I wound up back in the living room curled up in the armchair where I had once awoken to find an amused-looking Stefan staring down at me after I had fallen asleep while he made me dinner after a long day at work. The only other option was to bunk down in the kitchen, but seemingly like the rest of my apartment, it too was haunted by the memory of our brief time together.

I have to sleep at some point, I chided myself as I settled one of the couch cushions under my head. I have to be ready for work tomorrow even if Dani reassured me that I could take all the time I needed to return, if ever.

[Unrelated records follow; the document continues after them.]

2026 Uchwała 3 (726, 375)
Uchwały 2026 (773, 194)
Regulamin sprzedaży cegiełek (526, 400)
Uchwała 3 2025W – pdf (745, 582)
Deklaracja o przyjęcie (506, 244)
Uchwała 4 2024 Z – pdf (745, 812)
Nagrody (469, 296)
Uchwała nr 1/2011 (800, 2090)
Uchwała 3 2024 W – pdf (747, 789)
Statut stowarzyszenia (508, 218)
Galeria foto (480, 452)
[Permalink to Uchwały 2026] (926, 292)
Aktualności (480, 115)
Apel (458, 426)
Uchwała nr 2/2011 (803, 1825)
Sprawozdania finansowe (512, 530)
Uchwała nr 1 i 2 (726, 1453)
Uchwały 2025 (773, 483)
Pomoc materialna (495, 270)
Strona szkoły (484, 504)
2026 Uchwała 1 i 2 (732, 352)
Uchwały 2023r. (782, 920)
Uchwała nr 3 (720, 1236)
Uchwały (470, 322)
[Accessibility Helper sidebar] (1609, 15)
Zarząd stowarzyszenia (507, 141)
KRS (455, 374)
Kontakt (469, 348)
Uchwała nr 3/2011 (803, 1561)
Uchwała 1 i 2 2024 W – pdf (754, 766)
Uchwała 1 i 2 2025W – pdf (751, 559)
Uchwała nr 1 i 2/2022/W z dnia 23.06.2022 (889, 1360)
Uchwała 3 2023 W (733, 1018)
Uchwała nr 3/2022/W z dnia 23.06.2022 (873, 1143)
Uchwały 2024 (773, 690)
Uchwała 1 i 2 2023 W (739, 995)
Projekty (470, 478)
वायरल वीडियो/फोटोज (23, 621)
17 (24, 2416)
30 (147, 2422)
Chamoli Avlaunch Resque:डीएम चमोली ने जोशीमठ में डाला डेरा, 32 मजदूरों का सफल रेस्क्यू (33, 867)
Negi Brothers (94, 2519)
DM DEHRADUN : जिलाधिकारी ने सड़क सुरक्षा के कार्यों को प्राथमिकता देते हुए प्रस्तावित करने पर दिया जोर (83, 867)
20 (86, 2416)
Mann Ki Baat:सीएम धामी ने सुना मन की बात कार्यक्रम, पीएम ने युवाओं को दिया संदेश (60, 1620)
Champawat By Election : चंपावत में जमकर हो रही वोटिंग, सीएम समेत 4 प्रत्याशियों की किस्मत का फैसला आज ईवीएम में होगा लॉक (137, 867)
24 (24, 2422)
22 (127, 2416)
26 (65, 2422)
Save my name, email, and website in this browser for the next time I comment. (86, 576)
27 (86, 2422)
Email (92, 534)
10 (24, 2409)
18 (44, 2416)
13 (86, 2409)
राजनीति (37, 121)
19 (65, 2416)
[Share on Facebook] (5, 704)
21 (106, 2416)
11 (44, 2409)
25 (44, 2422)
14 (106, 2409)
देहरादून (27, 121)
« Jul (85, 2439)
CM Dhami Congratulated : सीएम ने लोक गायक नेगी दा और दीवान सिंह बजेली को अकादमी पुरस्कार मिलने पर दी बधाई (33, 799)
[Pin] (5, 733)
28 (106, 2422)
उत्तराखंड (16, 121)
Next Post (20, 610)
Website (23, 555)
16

This isn’t over yet; not by a longshot.

Yes, going back to work at Six Underground was the right thing to do. I owed it to my friends to not leave them hanging much like I’d found them nearly a year ago. I owed it to Aron who had also become something of a kindred spirit, and perhaps I owed it to Kyrian, however enigmatic and infuriatingly obtuse he could be at times. As for Malos, well, it seemed that I owed him the benefit of the doubt considering that he at the very least thought me more than capable of handling whatever else his Side may throw my way:

“Kara.” Aron came closer and knelt down beside my bed, his gray eyes serious. “What happened to you and Stefan is unprecedented. Not once in the entire history since the Descent has a demon willingly given its life for a human out of love. The potential repercussions for either Side are inconceivable and you need to know that you may not yet be out of harm’s way.”

“Let them come for me. I’ll be ready.” I owed it to Stefan to do something with the life that he had granted me. I was done running—from others, from danger, from my own past—and I wasn’t going to leave now even if I had a metaphysical target painted on my back.

“That’s admirable of you Kara, but—”

“Just let her be, Aron. If there’s one thing I’ve learned from this whole debacle, it’s that Kara is more resilient than any of us have given her credit for.”

My fingers traced the warped and twisted grooves of Stefan’s glyph until the cold metal grew warm. Back at the hospital I had sworn to never take it off for as long as I lived because it would serve as a reminder of not only of the love that Stefan and I had shared, but as a testament that despite what Malos believed, that everyone was worthy of being saved no matter how much time has passed.

And if I believe nothing else for the rest of my life, I have to believe that.

Eventually I felt my eyelids droop closed as exhaustion finally won over my harried emotions and I surrendered to sleep with the glyph still clutched in the palm of my hand.